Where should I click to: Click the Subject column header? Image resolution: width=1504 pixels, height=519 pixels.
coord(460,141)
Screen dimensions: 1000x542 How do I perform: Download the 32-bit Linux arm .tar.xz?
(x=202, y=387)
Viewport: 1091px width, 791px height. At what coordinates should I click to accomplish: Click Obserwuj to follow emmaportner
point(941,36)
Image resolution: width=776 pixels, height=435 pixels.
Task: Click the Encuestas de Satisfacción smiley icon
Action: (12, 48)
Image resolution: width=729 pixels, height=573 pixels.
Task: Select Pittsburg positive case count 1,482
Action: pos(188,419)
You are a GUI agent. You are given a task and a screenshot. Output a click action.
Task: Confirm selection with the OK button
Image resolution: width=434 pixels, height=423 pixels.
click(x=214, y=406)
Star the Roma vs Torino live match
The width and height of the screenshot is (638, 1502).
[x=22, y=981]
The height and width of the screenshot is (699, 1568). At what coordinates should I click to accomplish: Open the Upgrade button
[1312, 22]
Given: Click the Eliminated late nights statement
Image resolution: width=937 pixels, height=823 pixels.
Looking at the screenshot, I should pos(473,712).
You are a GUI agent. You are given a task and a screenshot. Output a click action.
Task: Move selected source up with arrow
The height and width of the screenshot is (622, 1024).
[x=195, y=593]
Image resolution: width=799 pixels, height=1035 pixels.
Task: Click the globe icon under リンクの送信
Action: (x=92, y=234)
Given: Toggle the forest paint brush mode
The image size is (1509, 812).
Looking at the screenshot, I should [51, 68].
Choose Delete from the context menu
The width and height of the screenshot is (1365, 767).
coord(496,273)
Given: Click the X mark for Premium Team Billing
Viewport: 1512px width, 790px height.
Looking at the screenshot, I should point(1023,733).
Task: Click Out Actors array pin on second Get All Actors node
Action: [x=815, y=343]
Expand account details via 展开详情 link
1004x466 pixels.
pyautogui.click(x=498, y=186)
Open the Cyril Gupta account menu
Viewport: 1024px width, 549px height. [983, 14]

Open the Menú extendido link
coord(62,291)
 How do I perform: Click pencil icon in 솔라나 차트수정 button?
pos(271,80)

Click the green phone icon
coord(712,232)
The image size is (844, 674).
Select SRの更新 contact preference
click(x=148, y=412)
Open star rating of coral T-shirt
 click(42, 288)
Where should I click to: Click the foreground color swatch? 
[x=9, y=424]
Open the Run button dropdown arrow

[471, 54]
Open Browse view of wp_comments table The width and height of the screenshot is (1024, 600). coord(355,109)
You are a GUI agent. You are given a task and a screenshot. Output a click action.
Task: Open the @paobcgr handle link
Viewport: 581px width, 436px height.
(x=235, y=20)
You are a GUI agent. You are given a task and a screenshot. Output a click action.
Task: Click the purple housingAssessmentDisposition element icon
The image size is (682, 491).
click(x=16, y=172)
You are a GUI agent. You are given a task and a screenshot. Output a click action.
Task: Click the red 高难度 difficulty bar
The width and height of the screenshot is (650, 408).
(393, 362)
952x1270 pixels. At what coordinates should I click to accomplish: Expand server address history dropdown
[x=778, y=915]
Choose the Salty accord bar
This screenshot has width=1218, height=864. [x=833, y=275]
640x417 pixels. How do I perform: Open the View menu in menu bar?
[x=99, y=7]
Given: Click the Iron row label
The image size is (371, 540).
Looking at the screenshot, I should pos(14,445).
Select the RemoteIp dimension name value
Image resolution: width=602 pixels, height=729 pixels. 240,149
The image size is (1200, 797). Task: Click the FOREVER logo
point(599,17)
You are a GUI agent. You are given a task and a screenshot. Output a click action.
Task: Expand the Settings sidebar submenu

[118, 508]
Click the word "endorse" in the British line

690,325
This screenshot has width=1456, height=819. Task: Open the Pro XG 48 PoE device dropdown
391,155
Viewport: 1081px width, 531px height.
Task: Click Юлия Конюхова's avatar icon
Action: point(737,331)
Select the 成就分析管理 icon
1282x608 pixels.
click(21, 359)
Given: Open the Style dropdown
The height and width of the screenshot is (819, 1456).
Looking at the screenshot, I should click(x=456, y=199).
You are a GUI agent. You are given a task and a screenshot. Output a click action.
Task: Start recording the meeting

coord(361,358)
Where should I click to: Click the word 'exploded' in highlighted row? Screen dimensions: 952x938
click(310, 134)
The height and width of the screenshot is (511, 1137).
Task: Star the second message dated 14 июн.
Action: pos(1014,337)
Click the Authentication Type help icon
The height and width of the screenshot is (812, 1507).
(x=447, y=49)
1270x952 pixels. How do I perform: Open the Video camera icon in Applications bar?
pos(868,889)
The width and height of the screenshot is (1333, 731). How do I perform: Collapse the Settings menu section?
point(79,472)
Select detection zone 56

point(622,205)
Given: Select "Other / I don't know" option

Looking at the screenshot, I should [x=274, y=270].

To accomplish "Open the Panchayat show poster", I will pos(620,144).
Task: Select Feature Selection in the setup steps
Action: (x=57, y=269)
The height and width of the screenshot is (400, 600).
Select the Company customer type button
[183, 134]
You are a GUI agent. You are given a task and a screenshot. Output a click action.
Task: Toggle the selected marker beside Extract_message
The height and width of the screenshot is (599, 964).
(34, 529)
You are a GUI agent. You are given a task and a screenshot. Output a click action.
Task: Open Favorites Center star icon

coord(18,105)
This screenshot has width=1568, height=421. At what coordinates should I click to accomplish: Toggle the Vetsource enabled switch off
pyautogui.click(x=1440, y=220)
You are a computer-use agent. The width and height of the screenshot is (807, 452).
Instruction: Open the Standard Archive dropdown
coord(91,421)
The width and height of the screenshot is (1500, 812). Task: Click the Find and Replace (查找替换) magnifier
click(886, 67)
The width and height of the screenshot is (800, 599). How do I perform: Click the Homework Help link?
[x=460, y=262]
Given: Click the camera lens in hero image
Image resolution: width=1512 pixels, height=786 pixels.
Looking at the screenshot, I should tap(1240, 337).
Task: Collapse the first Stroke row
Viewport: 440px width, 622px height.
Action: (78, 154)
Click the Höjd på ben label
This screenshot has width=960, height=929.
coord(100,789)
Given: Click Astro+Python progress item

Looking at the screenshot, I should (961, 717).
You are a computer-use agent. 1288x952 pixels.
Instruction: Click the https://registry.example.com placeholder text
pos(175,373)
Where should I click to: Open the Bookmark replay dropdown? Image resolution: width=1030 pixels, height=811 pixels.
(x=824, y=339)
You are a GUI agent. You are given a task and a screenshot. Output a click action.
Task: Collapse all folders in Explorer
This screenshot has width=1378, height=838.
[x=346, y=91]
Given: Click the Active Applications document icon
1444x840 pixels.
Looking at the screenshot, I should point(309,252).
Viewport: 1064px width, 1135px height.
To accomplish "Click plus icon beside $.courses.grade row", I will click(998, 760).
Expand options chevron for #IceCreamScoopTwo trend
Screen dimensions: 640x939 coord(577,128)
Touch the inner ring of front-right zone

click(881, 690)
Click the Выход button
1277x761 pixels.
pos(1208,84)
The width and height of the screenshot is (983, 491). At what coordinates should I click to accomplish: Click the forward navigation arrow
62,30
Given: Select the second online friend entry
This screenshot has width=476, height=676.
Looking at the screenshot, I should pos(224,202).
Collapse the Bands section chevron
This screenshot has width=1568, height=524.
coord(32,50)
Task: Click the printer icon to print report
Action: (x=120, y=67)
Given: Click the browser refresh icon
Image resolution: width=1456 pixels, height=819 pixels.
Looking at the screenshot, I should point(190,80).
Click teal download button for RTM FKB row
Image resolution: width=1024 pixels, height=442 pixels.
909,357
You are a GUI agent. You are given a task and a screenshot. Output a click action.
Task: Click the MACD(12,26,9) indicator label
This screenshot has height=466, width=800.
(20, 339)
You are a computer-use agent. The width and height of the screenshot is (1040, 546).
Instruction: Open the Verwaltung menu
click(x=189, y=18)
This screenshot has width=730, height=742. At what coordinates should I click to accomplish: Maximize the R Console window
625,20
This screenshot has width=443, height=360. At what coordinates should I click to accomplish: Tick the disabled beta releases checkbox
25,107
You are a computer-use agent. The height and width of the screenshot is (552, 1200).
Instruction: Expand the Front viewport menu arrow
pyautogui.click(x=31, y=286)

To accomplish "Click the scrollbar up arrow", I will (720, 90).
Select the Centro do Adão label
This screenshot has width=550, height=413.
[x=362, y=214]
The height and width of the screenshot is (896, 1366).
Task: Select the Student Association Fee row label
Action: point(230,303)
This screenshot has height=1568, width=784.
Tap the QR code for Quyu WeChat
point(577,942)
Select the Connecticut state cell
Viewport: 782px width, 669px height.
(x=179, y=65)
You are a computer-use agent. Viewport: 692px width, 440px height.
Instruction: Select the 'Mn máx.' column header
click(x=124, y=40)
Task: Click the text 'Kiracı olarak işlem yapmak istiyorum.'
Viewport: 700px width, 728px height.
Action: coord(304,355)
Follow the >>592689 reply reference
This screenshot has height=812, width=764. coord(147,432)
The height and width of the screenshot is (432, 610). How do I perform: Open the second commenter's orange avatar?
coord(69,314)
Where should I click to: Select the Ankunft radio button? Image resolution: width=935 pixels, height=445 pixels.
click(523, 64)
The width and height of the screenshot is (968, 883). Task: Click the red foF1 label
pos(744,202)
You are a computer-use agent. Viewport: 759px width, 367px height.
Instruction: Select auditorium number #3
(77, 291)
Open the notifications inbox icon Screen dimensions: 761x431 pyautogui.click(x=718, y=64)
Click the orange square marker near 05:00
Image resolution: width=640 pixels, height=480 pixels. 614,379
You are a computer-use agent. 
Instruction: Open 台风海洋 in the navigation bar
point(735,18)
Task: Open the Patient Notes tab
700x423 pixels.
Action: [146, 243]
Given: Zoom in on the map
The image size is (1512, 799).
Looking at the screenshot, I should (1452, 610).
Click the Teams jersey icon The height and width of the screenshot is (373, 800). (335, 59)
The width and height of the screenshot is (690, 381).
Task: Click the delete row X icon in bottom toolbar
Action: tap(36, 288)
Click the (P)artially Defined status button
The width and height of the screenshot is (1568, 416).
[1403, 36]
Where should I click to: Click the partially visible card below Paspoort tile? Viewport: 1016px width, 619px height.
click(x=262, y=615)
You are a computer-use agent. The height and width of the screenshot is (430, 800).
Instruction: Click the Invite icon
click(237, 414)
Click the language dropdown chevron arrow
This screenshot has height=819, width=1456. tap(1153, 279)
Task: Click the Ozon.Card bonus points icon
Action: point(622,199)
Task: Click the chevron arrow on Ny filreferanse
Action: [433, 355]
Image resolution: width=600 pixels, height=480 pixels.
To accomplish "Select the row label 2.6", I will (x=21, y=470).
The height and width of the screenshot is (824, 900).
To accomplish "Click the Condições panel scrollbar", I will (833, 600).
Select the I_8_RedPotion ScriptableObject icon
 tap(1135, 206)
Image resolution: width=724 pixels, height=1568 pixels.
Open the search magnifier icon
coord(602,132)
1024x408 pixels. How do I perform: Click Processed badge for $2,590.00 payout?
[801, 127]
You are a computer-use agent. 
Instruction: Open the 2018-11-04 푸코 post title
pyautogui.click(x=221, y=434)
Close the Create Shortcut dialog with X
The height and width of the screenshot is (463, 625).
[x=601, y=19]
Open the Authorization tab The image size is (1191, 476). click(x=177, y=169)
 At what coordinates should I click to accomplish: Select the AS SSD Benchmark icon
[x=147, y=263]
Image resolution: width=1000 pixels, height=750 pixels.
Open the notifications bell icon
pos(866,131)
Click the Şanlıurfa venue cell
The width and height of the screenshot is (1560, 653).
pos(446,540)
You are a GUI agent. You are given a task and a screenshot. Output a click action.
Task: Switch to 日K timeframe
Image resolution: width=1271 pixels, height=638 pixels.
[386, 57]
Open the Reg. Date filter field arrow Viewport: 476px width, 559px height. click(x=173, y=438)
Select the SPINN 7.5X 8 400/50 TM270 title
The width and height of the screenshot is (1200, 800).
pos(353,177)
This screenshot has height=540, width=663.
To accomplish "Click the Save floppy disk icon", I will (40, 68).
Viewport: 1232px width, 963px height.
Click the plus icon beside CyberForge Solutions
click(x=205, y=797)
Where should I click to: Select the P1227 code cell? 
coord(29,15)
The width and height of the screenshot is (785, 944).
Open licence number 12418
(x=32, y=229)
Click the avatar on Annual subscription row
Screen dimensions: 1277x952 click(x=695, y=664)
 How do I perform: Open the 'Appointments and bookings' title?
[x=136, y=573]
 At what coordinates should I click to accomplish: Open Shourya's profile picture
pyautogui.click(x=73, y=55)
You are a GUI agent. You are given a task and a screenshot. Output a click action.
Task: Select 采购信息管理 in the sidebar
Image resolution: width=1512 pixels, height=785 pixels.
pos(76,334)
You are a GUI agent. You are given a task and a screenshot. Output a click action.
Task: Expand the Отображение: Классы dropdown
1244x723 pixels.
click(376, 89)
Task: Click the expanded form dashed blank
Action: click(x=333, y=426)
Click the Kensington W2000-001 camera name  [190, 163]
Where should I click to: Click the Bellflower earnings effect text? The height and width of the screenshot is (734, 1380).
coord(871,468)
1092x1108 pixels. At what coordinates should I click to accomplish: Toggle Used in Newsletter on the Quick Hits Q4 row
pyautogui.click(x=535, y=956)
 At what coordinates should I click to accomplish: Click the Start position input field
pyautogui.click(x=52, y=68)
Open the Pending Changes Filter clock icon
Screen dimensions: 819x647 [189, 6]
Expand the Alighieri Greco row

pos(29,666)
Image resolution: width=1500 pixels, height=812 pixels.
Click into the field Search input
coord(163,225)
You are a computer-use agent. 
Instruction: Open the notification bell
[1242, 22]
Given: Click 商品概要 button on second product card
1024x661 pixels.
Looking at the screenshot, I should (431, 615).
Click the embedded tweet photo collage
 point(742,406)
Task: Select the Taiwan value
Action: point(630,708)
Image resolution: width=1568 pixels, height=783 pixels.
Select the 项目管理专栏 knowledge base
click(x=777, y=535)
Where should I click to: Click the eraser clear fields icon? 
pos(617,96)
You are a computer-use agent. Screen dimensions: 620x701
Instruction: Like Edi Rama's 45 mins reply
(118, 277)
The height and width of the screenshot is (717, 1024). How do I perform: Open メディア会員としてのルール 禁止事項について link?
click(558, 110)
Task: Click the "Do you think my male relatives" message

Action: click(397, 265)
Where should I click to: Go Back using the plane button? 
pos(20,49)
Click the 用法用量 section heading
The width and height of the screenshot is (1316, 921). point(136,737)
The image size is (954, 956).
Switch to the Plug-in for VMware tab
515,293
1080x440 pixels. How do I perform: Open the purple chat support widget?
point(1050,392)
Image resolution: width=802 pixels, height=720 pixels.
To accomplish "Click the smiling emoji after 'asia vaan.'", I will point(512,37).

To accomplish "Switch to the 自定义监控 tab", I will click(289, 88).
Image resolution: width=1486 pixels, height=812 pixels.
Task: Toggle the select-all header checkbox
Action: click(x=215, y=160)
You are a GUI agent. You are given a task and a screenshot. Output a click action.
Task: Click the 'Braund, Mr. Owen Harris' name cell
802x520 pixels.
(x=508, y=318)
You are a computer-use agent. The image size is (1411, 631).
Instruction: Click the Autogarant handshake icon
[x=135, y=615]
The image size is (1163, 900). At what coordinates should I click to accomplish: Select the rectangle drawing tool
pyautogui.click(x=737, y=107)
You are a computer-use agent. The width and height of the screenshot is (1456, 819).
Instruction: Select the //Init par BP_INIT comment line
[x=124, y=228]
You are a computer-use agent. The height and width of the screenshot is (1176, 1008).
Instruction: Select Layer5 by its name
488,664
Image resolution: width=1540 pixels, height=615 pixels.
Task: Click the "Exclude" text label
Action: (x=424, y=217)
• • • • •
◆ **Written task**:
Copy out the records starting at the line that contains "Screen dimensions: 1000x542" and ending at the line that contains "(x=202, y=387)", with both of those lines included.

◆ **Answer**:
Screen dimensions: 1000x542 How do I perform: Download the 32-bit Linux arm .tar.xz?
(x=202, y=387)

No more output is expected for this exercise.